Charge nurses are often the most experienced and senior nurses in a unit, and oversee assignments in their unit while providing patient care.
“Why all of a sudden are they laying off these very valuable nurses?” Byrd said Thursday morning. “It’s very disappointing they would remove those high-quality, senior, more experienced care providers out of their hospital.”
In addition to affecting patient care, the MNA says eliminating charge nurses significantly impacts unionization efforts, because charge nurses are allowed to unionize under federal law but a supervisor can’t be a member of a bargaining unit.
“Charge nurses don’t fall under supervisory rules under the National Labor Relations Act,” said Robin Haux, labor program director with the MNA, adding that a series of criteria tests determine supervisory status, including hiring and firing power, disciplinary authority and more.
“From our understanding,” she continued, “these (new shift unit supervisors) are management-level positions” that are governed by the law’s supervisory rules.
On Thursday afternoon, the Montana Federation of Public Employees (MFPE), the state’s largest union with 25,000 members, released a statement announcing its support of the MNA’s action in opposition to “the retaliatory tactics being used by Kalispell Regional Healthcare.”
The MFPE said KRH’s “short-sighted decision will further stretch an already stretched healthcare system.” It also stated that a “simple Google search reveals that Kalispell Regional Healthcare has been attempting to fill numerous nursing positions for months.”
“The healthcare provider’s anti-union tactics are not only cruel, they’re dangerous and put patients at risk,” the MFPE statement said.
Eric Feaver, president of MFPE, called nurses “the backbone of any hospital.”
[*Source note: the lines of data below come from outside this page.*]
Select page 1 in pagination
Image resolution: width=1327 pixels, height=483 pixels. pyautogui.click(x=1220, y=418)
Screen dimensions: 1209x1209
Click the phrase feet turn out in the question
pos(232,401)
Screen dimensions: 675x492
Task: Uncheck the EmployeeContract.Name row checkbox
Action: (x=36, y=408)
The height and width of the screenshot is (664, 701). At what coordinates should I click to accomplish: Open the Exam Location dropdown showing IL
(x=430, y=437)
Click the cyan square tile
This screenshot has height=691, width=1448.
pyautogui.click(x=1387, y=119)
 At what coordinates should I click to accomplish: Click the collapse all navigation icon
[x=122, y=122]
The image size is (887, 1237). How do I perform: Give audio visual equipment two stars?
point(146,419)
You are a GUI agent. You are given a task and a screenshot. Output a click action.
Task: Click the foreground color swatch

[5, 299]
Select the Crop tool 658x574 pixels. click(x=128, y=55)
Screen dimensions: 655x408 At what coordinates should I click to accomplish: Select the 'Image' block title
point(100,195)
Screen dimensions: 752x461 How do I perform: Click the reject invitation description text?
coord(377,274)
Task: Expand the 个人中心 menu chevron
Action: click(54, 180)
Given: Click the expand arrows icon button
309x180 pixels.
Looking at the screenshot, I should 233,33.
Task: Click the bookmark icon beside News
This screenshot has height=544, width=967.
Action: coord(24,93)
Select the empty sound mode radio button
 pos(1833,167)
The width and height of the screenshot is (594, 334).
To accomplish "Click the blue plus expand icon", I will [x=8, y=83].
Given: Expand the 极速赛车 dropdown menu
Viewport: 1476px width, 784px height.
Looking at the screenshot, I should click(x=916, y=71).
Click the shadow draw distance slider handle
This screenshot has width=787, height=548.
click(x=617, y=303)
“It’s shameful that Kalispell Regional Healthcare is putting profits and union animus ahead of quality people care,” Feaver said. “Every employee deserves a voice in the workplace, especially when that work includes caring for and saving lives. Kalispell Regional Healthcare’s anti-union action is shameful.”
Byrd said the National Labor Relations Board (NLRB) will now investigate the complaint. If the charge is found to have no merit, it will be withdrawn. If it proceeds, the NLRB will provide direction on the next steps, according to Byrd.
“Nurses are the heart of the health care system,” Byrd said. “There is ample evidence that when the voices of staff nurses are included in decision-making, the quality of patient care improves. That’s what these nurses want, to be heard and respected, and allowed the opportunity to help improve the hospital by having a collective union voice in patient care, staffing and nurse recruitment and retention.”